CES 2020 proved VR and AR are thriving

Virtual and augmented reality have had a rough few years: Pundits tried to proclaim VR “dead” despite growing consumer interest and sales, while AR’s high prices and limited utility relegated dozens of competing headsets into various “enterprise” niches. If you believed the naysayers, mixed reality was just a fad that should have been over by now. CES 2020 proved the anti-VR and anti-AR crowds wrong — profoundly wrong, in my view. Walking through the North, Central, and South Halls of the Las Vegas Convention Center, I found mixed reality technologies all over the place, and not just from the expected players.
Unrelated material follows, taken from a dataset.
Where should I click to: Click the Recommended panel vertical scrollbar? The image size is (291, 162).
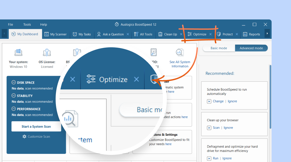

Major automakers, peripheral developers, and streaming companies were all showing off VR- and AR-ready solutions, many of which were actually exciting. This show was easily the best VR and AR event I’ve attended, both because of and despite the fact that I had to walk miles in the real world to see the state of the art in mixed reality technologies.

When people look back at CES 2020, they’ll remember it as the show when augmented reality had its first real consumer moment — the point when the technology stepped beyond the realms of sci-fi and $3,500 HoloLens headsets into mainstream affordability. Multiple companies were showing $500 to $600 AR glasses with various features, all intended for release before summer 2020. The critical factor that spurred this innovation was the use of a smartphone for core processing while loading lightweight glasses with sensors, cameras, and stereoscopic displays, an initiative Qualcomm has called “XR Viewers” or “XR Smart Viewers.”